Record excerpts -
____

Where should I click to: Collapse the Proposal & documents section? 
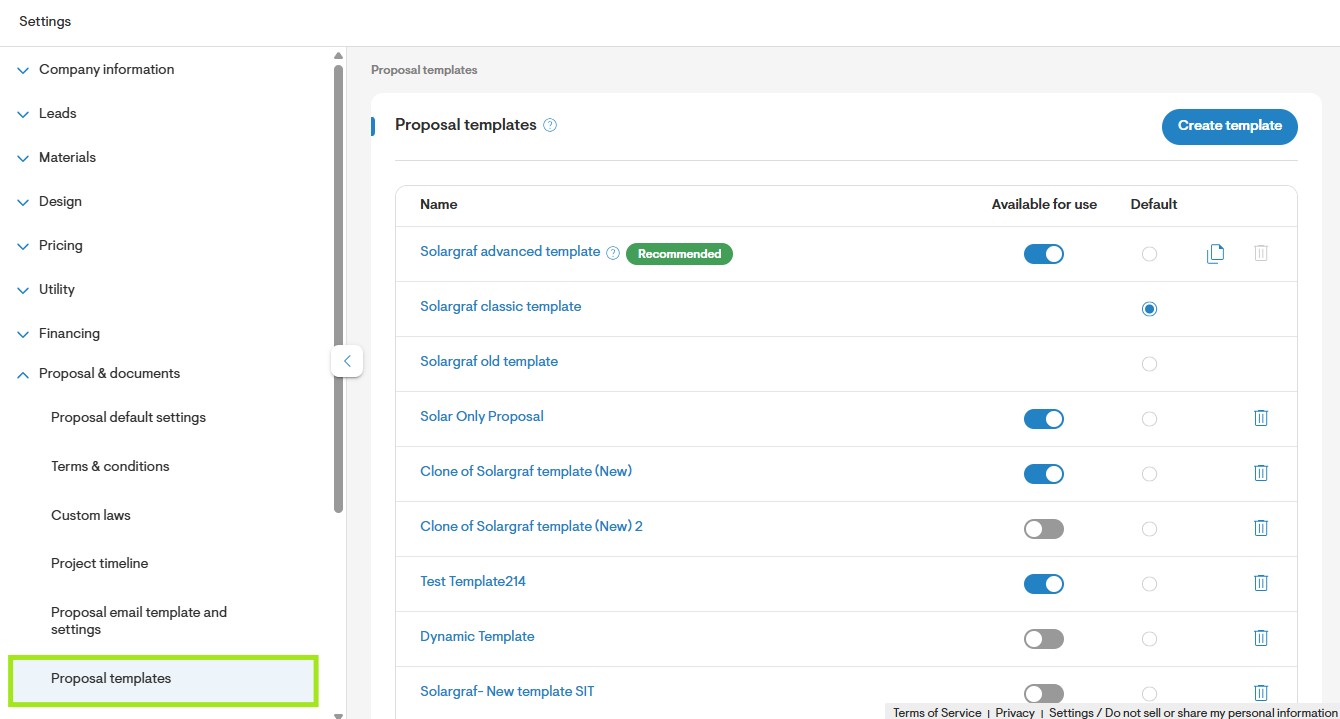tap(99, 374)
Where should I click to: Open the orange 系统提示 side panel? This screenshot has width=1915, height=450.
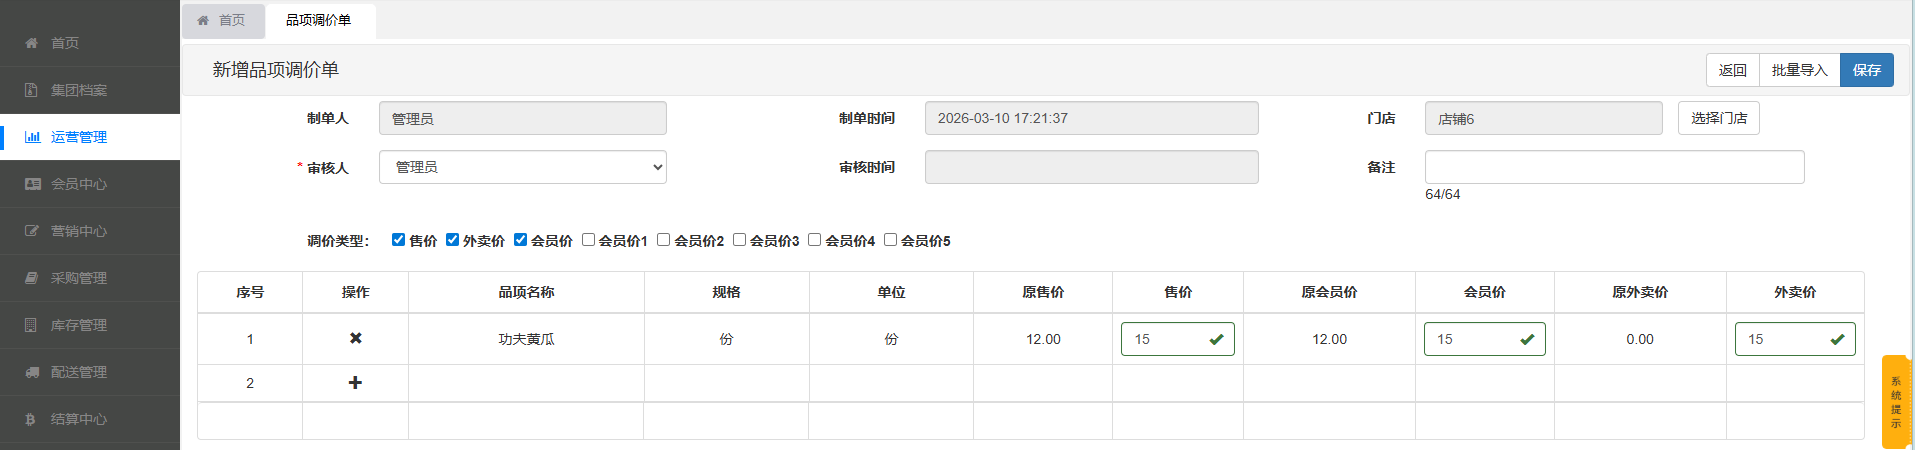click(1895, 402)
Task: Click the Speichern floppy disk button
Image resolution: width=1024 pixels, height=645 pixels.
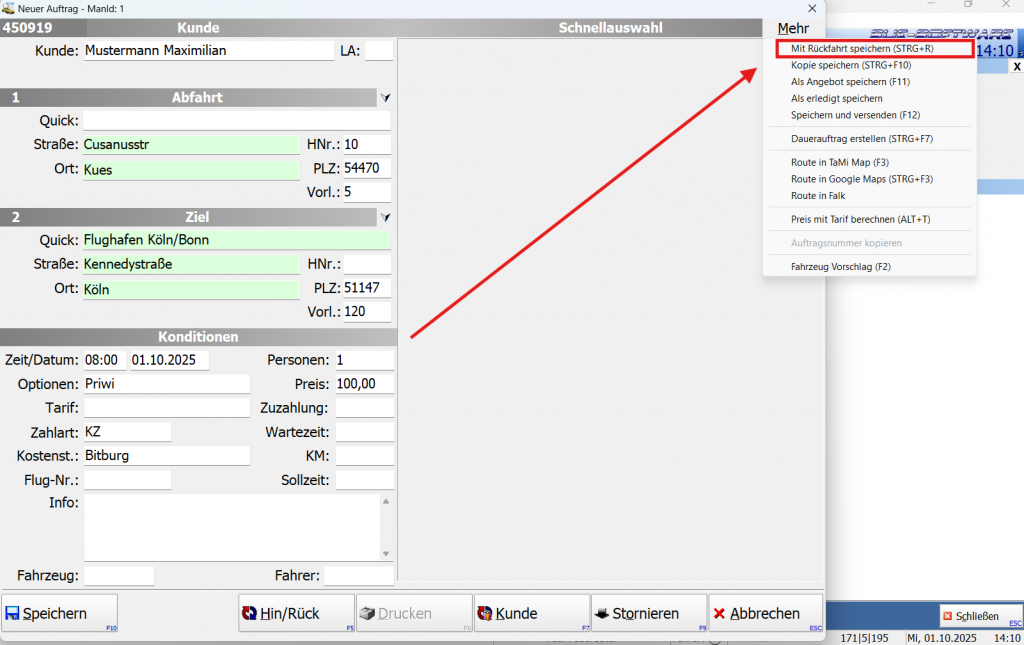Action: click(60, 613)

____

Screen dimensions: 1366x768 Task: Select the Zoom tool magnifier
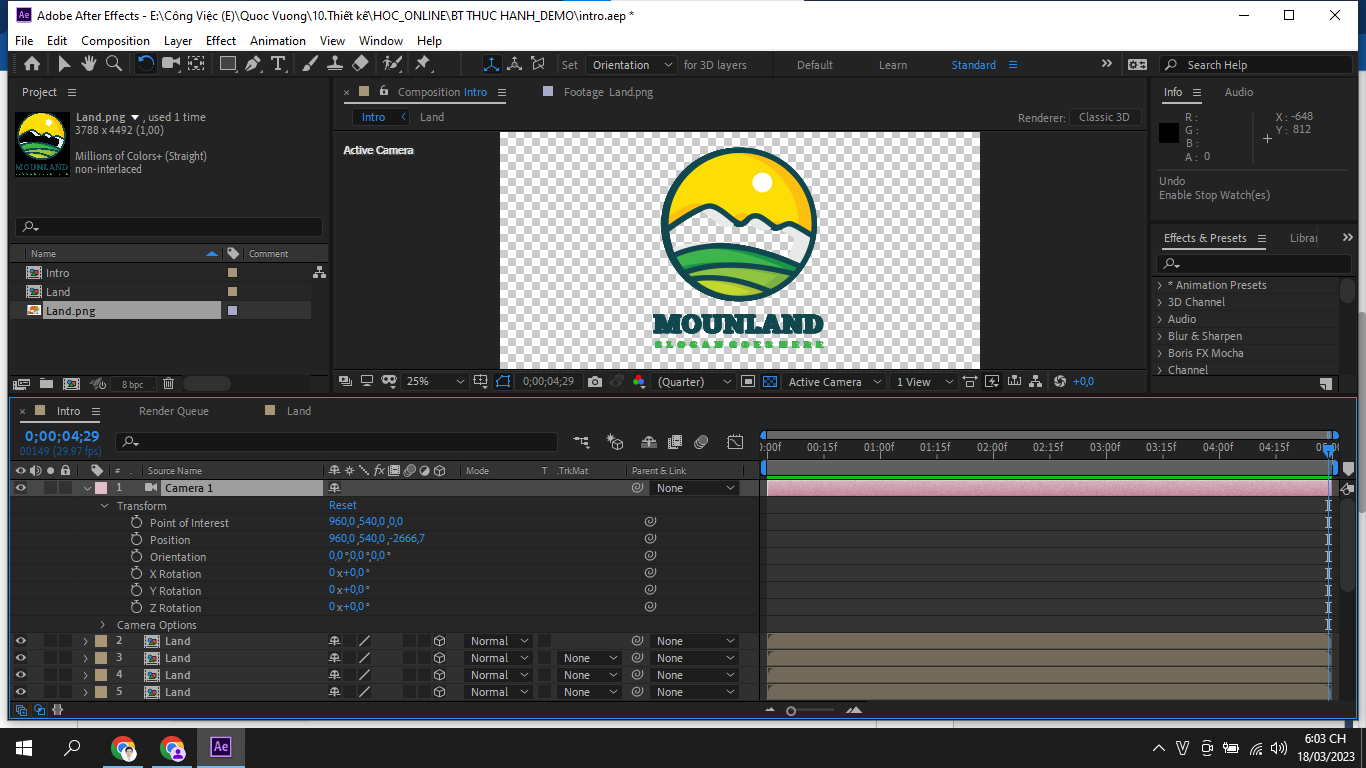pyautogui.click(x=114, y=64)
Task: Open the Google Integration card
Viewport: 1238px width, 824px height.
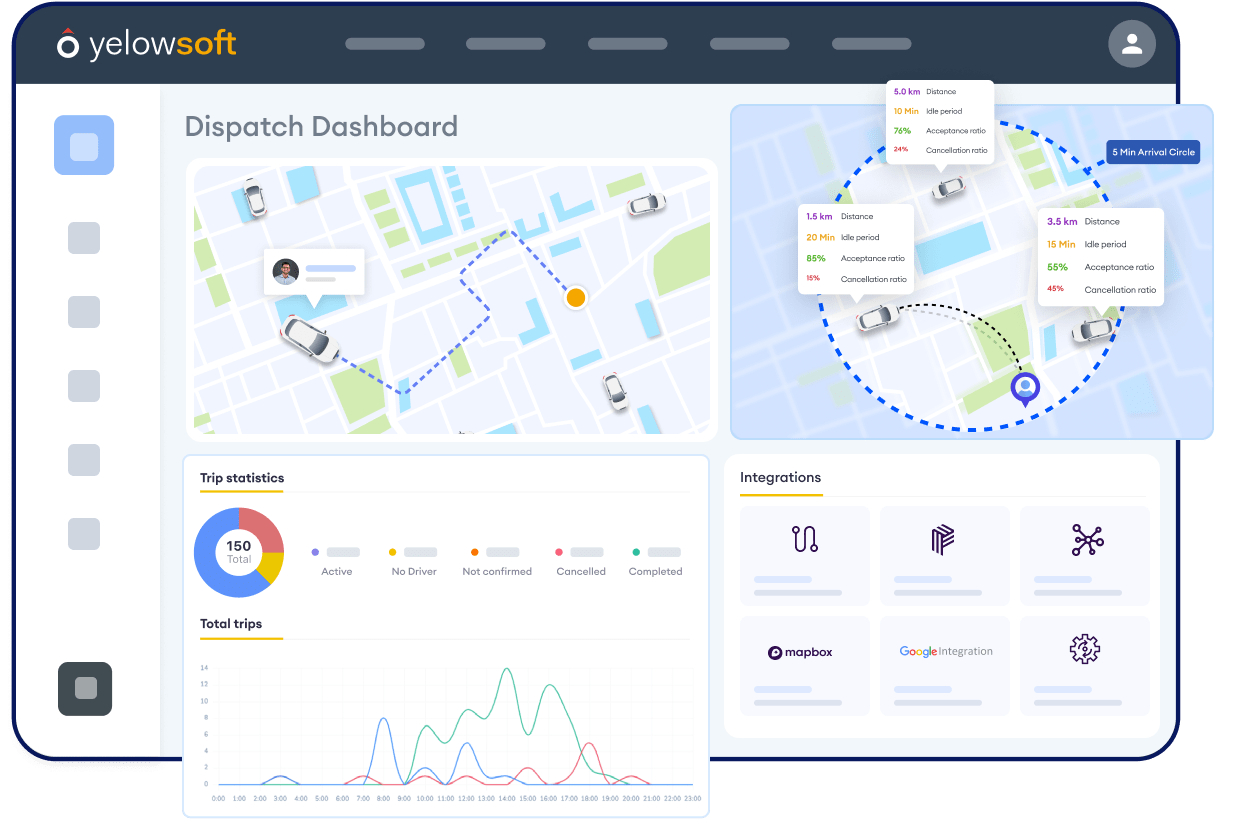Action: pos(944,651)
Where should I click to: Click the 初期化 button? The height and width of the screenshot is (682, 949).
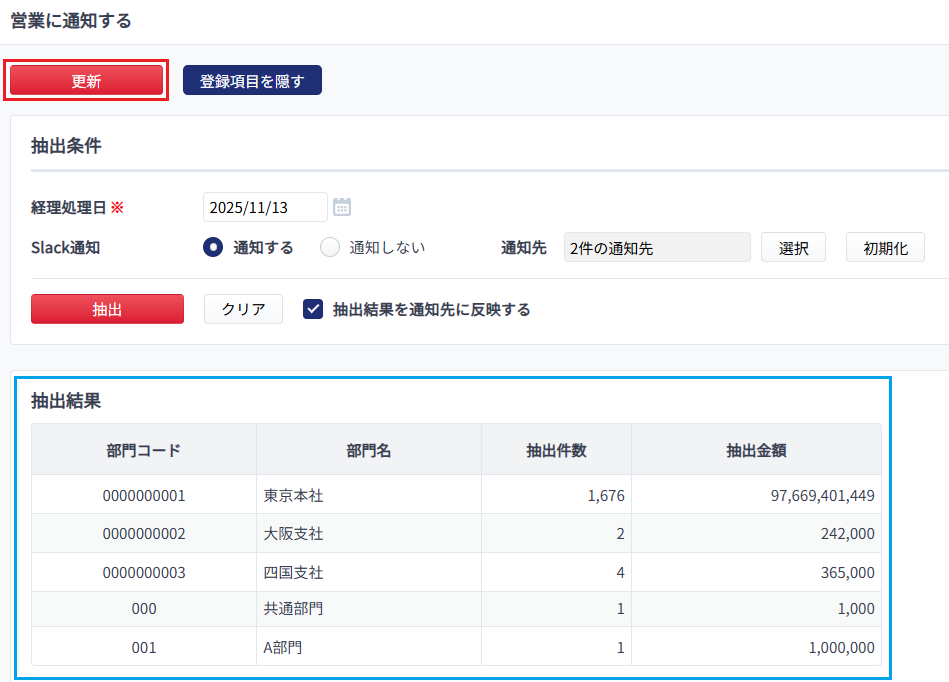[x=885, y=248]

____

Required work - Copy out every row from the line containing "Screen dimensions: 1366x768" down to the line containing "[x=885, y=248]", including both of those lines, and leave the pictures out.

Task response -
Screen dimensions: 1366x768 Task: Select the Zoom tool magnifier
pyautogui.click(x=114, y=64)
Task: Open the Google Integration card
Viewport: 1238px width, 824px height.
Action: pos(944,651)
Where should I click to: Click the 初期化 button? The height and width of the screenshot is (682, 949).
[x=885, y=248]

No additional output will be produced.